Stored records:
________________________________________
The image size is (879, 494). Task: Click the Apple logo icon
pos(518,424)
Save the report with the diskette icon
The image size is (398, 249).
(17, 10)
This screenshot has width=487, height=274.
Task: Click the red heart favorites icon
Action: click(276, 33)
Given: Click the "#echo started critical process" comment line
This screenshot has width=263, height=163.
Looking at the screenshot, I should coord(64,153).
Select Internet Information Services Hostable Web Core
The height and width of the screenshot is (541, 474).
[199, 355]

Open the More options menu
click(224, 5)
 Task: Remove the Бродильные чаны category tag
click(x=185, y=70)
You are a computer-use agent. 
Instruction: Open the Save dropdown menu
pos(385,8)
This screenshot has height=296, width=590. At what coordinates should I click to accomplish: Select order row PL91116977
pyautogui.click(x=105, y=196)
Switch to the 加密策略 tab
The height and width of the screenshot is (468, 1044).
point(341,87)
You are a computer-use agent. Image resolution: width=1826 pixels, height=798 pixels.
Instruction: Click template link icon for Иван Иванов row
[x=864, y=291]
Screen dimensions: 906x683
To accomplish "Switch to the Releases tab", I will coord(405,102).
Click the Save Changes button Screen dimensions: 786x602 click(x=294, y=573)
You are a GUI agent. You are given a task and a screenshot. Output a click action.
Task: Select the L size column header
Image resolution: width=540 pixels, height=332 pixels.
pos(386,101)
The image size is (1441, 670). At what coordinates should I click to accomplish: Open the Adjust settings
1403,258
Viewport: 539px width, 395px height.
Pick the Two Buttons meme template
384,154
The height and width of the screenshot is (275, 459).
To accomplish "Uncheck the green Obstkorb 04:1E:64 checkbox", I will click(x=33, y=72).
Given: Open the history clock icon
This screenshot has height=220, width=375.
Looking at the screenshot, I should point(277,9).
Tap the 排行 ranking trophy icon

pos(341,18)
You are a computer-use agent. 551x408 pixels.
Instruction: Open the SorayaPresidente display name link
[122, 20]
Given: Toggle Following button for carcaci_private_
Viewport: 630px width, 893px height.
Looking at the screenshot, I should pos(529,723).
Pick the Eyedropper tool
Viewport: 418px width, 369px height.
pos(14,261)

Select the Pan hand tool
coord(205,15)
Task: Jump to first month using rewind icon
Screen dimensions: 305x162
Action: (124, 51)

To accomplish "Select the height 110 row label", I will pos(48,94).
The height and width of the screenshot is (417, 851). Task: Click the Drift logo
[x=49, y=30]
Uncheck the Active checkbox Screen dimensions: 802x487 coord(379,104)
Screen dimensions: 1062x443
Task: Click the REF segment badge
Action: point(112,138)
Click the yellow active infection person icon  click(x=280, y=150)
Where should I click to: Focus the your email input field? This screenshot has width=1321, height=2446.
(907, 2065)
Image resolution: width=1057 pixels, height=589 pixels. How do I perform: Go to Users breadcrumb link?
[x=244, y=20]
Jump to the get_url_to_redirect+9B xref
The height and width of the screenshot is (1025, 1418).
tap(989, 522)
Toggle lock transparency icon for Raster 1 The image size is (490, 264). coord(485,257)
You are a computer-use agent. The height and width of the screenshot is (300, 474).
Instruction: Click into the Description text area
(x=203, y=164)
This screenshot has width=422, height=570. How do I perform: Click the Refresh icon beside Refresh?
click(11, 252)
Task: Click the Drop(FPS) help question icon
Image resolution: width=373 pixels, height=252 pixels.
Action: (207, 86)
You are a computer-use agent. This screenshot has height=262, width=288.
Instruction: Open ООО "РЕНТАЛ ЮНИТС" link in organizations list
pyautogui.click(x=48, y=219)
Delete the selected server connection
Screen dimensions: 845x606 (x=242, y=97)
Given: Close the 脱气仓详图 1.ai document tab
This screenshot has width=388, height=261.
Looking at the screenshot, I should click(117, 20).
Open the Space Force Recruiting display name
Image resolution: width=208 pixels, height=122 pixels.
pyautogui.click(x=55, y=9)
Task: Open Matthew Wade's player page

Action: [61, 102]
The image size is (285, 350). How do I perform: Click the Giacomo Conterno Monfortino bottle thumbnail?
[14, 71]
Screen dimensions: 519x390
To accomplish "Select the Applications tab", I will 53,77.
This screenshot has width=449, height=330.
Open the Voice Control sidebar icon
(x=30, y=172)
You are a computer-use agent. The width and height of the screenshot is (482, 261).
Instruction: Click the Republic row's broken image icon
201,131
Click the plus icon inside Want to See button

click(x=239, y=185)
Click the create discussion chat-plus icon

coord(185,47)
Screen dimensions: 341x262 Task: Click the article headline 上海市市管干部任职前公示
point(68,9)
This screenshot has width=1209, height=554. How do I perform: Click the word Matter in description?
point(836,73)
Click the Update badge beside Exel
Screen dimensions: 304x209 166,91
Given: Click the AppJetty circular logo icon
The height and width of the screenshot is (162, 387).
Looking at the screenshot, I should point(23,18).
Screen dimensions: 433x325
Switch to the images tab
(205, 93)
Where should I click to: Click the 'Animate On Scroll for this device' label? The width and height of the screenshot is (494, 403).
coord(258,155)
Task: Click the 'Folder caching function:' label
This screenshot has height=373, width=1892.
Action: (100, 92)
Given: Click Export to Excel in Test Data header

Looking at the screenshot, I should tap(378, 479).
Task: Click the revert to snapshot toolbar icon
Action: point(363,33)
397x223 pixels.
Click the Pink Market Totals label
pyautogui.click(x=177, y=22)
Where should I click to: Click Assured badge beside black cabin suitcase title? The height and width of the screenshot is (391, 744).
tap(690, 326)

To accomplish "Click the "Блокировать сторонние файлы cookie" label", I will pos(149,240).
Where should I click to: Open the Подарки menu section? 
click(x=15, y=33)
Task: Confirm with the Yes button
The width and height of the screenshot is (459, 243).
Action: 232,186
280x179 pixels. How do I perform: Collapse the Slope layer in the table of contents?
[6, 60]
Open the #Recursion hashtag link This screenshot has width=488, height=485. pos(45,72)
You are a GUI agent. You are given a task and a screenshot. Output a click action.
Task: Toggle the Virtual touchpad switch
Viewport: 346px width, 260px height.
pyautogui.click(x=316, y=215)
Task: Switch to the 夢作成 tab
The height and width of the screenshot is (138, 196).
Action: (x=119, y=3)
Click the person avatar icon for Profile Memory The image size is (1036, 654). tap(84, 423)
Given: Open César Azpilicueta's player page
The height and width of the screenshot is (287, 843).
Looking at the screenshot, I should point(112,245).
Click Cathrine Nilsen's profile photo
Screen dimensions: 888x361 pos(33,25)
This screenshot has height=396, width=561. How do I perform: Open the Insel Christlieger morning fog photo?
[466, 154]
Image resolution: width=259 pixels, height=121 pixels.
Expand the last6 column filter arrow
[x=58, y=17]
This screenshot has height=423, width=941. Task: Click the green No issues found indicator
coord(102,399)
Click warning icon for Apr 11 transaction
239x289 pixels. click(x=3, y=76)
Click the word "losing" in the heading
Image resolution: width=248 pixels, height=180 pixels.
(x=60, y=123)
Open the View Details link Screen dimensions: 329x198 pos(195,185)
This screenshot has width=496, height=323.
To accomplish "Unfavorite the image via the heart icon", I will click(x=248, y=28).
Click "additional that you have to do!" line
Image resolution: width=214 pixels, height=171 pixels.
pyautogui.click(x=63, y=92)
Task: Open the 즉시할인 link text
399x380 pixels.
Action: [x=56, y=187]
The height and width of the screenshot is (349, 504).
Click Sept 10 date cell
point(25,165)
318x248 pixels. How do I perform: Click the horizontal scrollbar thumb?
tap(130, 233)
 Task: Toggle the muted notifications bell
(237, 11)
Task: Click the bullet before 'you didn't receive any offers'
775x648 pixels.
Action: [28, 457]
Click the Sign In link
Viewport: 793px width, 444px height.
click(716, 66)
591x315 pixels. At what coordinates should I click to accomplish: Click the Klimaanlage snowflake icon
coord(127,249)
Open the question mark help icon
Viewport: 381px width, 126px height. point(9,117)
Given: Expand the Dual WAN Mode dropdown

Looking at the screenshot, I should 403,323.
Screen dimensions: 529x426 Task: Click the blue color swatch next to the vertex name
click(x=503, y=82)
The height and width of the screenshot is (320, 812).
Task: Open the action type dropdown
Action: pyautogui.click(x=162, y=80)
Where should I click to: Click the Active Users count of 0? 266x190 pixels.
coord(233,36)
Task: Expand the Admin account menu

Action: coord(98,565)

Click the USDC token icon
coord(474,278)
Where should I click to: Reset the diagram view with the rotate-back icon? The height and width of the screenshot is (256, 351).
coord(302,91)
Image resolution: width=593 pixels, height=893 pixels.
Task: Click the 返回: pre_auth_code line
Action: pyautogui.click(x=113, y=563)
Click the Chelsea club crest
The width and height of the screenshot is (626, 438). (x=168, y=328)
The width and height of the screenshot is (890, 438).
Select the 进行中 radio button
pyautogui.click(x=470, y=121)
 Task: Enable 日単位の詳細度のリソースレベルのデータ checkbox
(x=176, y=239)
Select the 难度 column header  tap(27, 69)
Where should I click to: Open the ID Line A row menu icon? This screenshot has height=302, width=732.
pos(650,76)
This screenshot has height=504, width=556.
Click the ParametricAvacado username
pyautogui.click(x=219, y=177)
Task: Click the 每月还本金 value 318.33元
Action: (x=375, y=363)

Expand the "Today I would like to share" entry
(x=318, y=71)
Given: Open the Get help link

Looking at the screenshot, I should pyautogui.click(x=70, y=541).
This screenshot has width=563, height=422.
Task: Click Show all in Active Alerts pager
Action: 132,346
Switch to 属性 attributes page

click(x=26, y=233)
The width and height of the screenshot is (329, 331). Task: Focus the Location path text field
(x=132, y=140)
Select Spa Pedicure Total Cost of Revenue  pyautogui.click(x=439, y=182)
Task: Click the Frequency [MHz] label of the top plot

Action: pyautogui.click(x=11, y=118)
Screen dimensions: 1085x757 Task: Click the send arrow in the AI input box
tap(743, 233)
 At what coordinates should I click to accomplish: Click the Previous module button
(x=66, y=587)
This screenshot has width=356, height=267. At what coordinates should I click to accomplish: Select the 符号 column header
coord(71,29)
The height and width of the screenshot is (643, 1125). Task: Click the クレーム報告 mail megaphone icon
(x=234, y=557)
________________________________________
_WHAT THE TASK ASKS_.
Write out exactly the lines above between the line with "in the heading" and the line with "This screenshot has width=496, height=323.", inclusive, and nothing beyond them.

_ANSWER SECTION_.
Click the word "losing" in the heading
Image resolution: width=248 pixels, height=180 pixels.
(x=60, y=123)
Open the View Details link Screen dimensions: 329x198 pos(195,185)
This screenshot has width=496, height=323.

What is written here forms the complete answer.